_STATED TASK_
Convert the lines below into a JSON list of strings with one string per line, leaving out blank lines.

━━━ DATASET RECORDS ━━━

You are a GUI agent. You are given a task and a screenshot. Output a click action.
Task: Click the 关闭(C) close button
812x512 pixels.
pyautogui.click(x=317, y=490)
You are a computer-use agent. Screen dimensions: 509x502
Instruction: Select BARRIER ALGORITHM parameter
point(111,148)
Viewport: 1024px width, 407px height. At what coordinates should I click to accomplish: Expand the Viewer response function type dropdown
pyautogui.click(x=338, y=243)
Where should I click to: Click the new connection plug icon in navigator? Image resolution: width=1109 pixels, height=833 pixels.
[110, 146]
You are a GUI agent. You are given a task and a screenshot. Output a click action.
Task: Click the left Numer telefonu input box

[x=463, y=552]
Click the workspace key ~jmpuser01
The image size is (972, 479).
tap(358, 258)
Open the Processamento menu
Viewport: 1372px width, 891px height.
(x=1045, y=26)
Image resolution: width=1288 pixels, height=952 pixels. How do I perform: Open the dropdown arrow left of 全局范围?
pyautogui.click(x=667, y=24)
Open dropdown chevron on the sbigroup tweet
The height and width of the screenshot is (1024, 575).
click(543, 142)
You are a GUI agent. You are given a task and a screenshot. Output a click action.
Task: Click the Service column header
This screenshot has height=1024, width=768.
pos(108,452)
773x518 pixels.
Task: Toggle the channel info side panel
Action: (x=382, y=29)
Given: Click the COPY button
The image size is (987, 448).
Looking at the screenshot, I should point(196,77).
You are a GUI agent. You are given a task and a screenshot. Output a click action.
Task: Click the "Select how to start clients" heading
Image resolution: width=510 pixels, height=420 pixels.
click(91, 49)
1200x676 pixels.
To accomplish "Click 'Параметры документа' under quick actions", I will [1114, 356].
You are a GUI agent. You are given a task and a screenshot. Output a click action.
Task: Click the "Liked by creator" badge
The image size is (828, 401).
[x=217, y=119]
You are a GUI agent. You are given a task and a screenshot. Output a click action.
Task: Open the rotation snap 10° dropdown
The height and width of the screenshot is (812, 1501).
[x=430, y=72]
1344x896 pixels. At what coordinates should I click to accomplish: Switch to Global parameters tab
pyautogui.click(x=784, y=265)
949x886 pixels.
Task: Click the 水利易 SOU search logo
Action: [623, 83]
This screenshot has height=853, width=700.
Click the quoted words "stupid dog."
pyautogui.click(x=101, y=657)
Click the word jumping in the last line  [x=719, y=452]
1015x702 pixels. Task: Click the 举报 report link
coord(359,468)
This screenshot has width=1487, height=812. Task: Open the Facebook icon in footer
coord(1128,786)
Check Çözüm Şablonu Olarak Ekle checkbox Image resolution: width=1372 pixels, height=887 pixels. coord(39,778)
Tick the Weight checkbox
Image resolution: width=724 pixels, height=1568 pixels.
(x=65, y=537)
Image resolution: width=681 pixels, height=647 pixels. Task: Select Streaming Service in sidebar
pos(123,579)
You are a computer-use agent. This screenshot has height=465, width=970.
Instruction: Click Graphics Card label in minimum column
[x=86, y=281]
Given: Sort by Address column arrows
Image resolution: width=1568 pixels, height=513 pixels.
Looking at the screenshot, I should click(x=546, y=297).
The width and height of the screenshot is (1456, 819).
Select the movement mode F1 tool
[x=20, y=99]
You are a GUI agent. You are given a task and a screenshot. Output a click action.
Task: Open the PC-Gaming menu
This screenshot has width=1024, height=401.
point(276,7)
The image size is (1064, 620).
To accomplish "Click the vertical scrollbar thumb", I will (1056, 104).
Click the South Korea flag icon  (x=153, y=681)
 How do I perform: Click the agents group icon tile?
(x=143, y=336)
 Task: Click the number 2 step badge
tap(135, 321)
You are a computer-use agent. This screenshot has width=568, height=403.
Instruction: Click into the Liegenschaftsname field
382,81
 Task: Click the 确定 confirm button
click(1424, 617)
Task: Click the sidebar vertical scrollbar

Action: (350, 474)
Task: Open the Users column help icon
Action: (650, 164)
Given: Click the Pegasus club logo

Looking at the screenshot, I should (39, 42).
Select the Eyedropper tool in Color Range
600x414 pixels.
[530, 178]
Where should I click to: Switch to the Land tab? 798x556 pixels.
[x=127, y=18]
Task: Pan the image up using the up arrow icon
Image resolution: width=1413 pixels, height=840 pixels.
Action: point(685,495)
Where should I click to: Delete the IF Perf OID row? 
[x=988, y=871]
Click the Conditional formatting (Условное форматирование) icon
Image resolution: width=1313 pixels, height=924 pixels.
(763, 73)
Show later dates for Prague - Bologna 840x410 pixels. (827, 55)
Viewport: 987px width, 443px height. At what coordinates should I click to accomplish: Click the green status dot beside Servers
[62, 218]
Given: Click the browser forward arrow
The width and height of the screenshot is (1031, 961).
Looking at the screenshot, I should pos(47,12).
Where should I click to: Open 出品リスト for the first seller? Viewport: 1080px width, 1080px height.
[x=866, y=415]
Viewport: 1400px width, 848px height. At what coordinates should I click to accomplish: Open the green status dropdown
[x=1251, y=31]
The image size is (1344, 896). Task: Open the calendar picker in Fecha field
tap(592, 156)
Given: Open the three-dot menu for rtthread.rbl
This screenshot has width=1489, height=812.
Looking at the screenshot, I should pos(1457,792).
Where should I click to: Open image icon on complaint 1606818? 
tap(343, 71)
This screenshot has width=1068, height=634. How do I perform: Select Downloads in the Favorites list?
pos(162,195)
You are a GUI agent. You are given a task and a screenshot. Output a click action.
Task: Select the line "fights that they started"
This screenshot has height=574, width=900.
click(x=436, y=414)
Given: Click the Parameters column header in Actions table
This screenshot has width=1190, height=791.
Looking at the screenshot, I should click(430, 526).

━━━

_WORKED SOLUTION_
[
  "You are a GUI agent. You are given a task and a screenshot. Output a click action.",
  "Task: Click the 关闭(C) close button",
  "812x512 pixels.",
  "pyautogui.click(x=317, y=490)",
  "You are a computer-use agent. Screen dimensions: 509x502",
  "Instruction: Select BARRIER ALGORITHM parameter",
  "point(111,148)",
  "Viewport: 1024px width, 407px height. At what coordinates should I click to accomplish: Expand the Viewer response function type dropdown",
  "pyautogui.click(x=338, y=243)",
  "Where should I click to: Click the new connection plug icon in navigator? Image resolution: width=1109 pixels, height=833 pixels.",
  "[110, 146]",
  "You are a GUI agent. You are given a task and a screenshot. Output a click action.",
  "Task: Click the left Numer telefonu input box",
  "[x=463, y=552]",
  "Click the workspace key ~jmpuser01",
  "The image size is (972, 479).",
  "tap(358, 258)",
  "Open the Processamento menu",
  "Viewport: 1372px width, 891px height.",
  "(x=1045, y=26)",
  "Image resolution: width=1288 pixels, height=952 pixels. How do I perform: Open the dropdown arrow left of 全局范围?",
  "pyautogui.click(x=667, y=24)",
  "Open dropdown chevron on the sbigroup tweet",
  "The height and width of the screenshot is (1024, 575).",
  "click(543, 142)",
  "You are a GUI agent. You are given a task and a screenshot. Output a click action.",
  "Task: Click the Service column header",
  "This screenshot has height=1024, width=768.",
  "pos(108,452)",
  "773x518 pixels.",
  "Task: Toggle the channel info side panel",
  "Action: (x=382, y=29)",
  "Given: Click the COPY button",
  "The image size is (987, 448).",
  "Looking at the screenshot, I should point(196,77).",
  "You are a GUI agent. You are given a task and a screenshot. Output a click action.",
  "Task: Click the \"Select how to start clients\" heading",
  "Image resolution: width=510 pixels, height=420 pixels.",
  "click(91, 49)",
  "1200x676 pixels.",
  "To accomplish \"Click 'Параметры документа' under quick actions\", I will [1114, 356].",
  "You are a GUI agent. You are given a task and a screenshot. Output a click action.",
  "Task: Click the \"Liked by creator\" badge",
  "The image size is (828, 401).",
  "[x=217, y=119]",
  "You are a GUI agent. You are given a task and a screenshot. Output a click action.",
  "Task: Open the rotation snap 10° dropdown",
  "The height and width of the screenshot is (812, 1501).",
  "[x=430, y=72]",
  "1344x896 pixels. At what coordinates should I click to accomplish: Switch to Global parameters tab",
  "pyautogui.click(x=784, y=265)",
  "949x886 pixels.",
  "Task: Click the 水利易 SOU search logo",
  "Action: [623, 83]",
  "This screenshot has height=853, width=700.",
  "Click the quoted words \"stupid dog.\"",
  "pyautogui.click(x=101, y=657)",
  "Click the word jumping in the last line  [x=719, y=452]",
  "1015x702 pixels. Task: Click the 举报 report link",
  "coord(359,468)",
  "This screenshot has width=1487, height=812. Task: Open the Facebook icon in footer",
  "coord(1128,786)",
  "Check Çözüm Şablonu Olarak Ekle checkbox Image resolution: width=1372 pixels, height=887 pixels. coord(39,778)",
  "Tick the Weight checkbox",
  "Image resolution: width=724 pixels, height=1568 pixels.",
  "(x=65, y=537)",
  "Image resolution: width=681 pixels, height=647 pixels. Task: Select Streaming Service in sidebar",
  "pos(123,579)",
  "You are a computer-use agent. This screenshot has height=465, width=970.",
  "Instruction: Click Graphics Card label in minimum column",
  "[x=86, y=281]",
  "Given: Sort by Address column arrows",
  "Image resolution: width=1568 pixels, height=513 pixels.",
  "Looking at the screenshot, I should click(x=546, y=297).",
  "The width and height of the screenshot is (1456, 819).",
  "Select the movement mode F1 tool",
  "[x=20, y=99]",
  "You are a GUI agent. You are given a task and a screenshot. Output a click action.",
  "Task: Open the PC-Gaming menu",
  "This screenshot has width=1024, height=401.",
  "point(276,7)",
  "The image size is (1064, 620).",
  "To accomplish \"Click the vertical scrollbar thumb\", I will (1056, 104).",
  "Click the South Korea flag icon  (x=153, y=681)",
  " How do I perform: Click the agents group icon tile?",
  "(x=143, y=336)",
  " Task: Click the number 2 step badge",
  "tap(135, 321)",
  "You are a computer-use agent. This screenshot has width=568, height=403.",
  "Instruction: Click into the Liegenschaftsname field",
  "382,81",
  " Task: Click the 确定 confirm button",
  "click(1424, 617)",
  "Task: Click the sidebar vertical scrollbar",
  "Action: (350, 474)",
  "Task: Open the Users column help icon",
  "Action: (650, 164)",
  "Given: Click the Pegasus club logo",
  "Looking at the screenshot, I should (39, 42).",
  "Select the Eyedropper tool in Color Range",
  "600x414 pixels.",
  "[530, 178]",
  "Where should I click to: Switch to the Land tab? 798x556 pixels.",
  "[x=127, y=18]",
  "Task: Pan the image up using the up arrow icon",
  "Image resolution: width=1413 pixels, height=840 pixels.",
  "Action: point(685,495)",
  "Where should I click to: Delete the IF Perf OID row? ",
  "[x=988, y=871]",
  "Click the Conditional formatting (Условное форматирование) icon",
  "Image resolution: width=1313 pixels, height=924 pixels.",
  "(763, 73)",
  "Show later dates for Prague - Bologna 840x410 pixels. (827, 55)",
  "Viewport: 987px width, 443px height. At what coordinates should I click to accomplish: Click the green status dot beside Servers",
  "[62, 218]",
  "Given: Click the browser forward arrow",
  "The width and height of the screenshot is (1031, 961).",
  "Looking at the screenshot, I should pos(47,12).",
  "Where should I click to: Open 出品リスト for the first seller? Viewport: 1080px width, 1080px height.",
  "[x=866, y=415]",
  "Viewport: 1400px width, 848px height. At what coordinates should I click to accomplish: Open the green status dropdown",
  "[x=1251, y=31]",
  "The image size is (1344, 896). Task: Open the calendar picker in Fecha field",
  "tap(592, 156)",
  "Given: Open the three-dot menu for rtthread.rbl",
  "This screenshot has width=1489, height=812.",
  "Looking at the screenshot, I should pos(1457,792).",
  "Where should I click to: Open image icon on complaint 1606818? ",
  "tap(343, 71)",
  "This screenshot has width=1068, height=634. How do I perform: Select Downloads in the Favorites list?",
  "pos(162,195)",
  "You are a GUI agent. You are given a task and a screenshot. Output a click action.",
  "Task: Select the line \"fights that they started\"",
  "This screenshot has height=574, width=900.",
  "click(x=436, y=414)",
  "Given: Click the Parameters column header in Actions table",
  "This screenshot has width=1190, height=791.",
  "Looking at the screenshot, I should click(430, 526)."
]